Hof der dingen - De leesbril van James Ensor

De leesbril van James Ensor

James Sidney Edouard Ensor. Zijn naam laat het misschien niet meteen vermoeden, maar kunstschilder James Ensor, geboren in 1860, was een rasechte West-Vlaming.  

Slechts drie jaar van zijn leven bracht hij buiten de provincie door, met name tijdens zijn studies in Brussel. 

 

Toen was hij al 17 jaar oud en klaar om het ouderlijk nest in Oostende te verlaten waar hij als zoon van een Britse vader en een Oostendse moeder opgroeide.  

Het gezin was geworteld in Oostende waar James’ moeder samen met haar zus een souvenirs- en carnavalswinkel uitbaatte. Het is daar dat Ensor zijn fascinatie voor maskers opdeed, iets wat later zijn handelsmerk in de kunst zou worden. 

 

Na zijn opleiding in Brussel, die uitdraaide op een ontgoocheling wat hem verbitterd maakte, keerde hij terug naar Oostende waar hij zijn eigen atelier inrichtte.

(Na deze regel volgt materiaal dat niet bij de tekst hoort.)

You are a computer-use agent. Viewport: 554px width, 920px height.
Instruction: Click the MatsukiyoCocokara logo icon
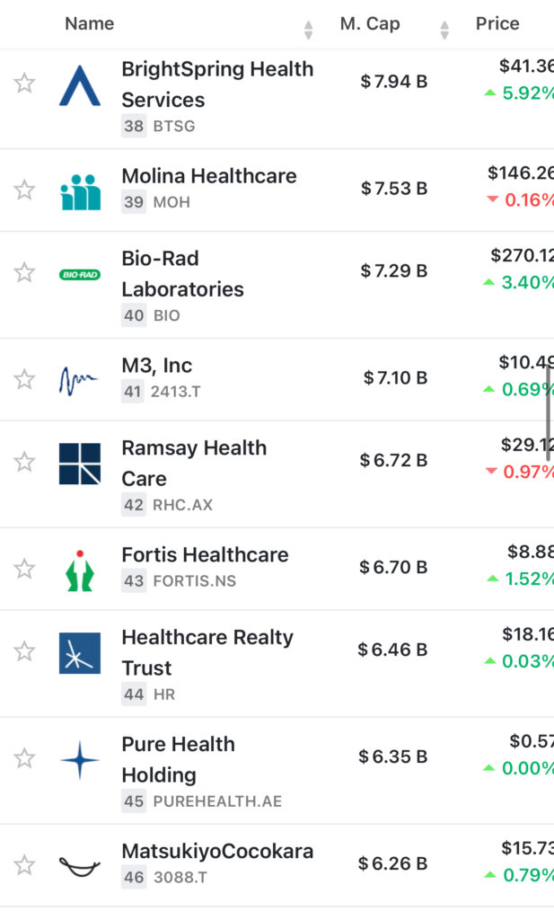click(x=80, y=866)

Hij zou er verder gaan met tekenen en schilderen en er een eigen sarcastische en satirische stijl ontwikkelen. 

Zijn eigengereide stijl viel niet overal in goede aarde, vaak werden zijn werken afgewezen toen hij deelnam aan internationale concours. Het zette hem als koppige West-Vlaming ertoe aan om nog meer zijn eigen ding te doen en nog minder realistisch te gaan schilderen. 

 

Intussen genoot Ensor steeds meer naam en faam, ook internationaal. 

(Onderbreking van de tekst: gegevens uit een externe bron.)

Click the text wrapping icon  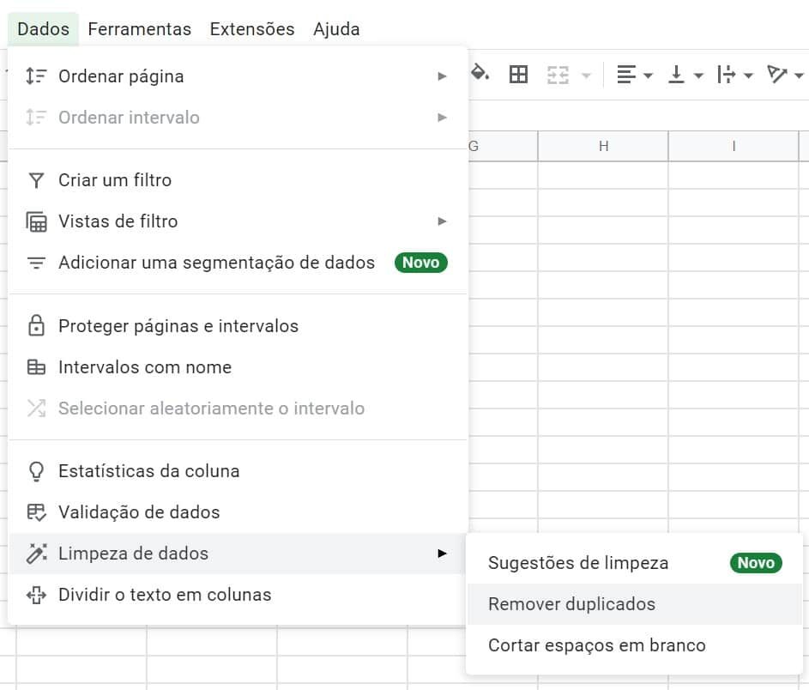[726, 75]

Hij was lid geworden van een revolterende kunstkring Les XX en stond bekend als een van de meest progressieve schilders van zijn tijd.  

 

Vanaf 1885 begint de figuur van Christus een steeds prominentere en centralere rol in te nemen in het werk van Ensor. Als hij 28 jaar oud is, begint hij aan zijn populairste, maar ook moeilijkste werk: De intrede van Christus in Brussel in 1889.  

Het werd een monumentaal werk van maar liefst 2,58 meter hoog en 4,31 meter lang.  

Het doek bleef 29 jaar lang opgerold liggen in zijn zolderatelier. Hij kon het pas ophangen toen hij in 1917 verhuisde naar een ander pand. Bij het transport van het werk in 1929 naar het Paleis voor Schone Kunsten in Brussel moest zelfs eerst een stuk van het gevelbalkon worden afgebroken om het intact te kunnen verhuizen… 

 

1929 werd trouwens het gloriejaar van Ensor. Hoewel hij intussen al geëxposeerd had in steden als Dresden, Leipzig en Berlijn kreeg hij toen pas zijn eerste retrospectieve in Brussel. 
Hij werd dat jaar ook in de adelstand verheven. 

 

Gedurende zijn hele leven maakte Ensor ongeveer 850 schilderijen… 

 

Hij zou nooit trouwen en stierf op 19 november 1949 in Oostende. Je kan nog steeds zijn graf bezoeken aan zijn geliefde duinenkerkje Onze-Lieve-Vrouw-ter-Duinen in Mariakerke. 

Of je kan zijn werk en leven nog beter leren kennen door een bezoek te brengen aan het pas vernieuwde Ensormuseum in Oostende.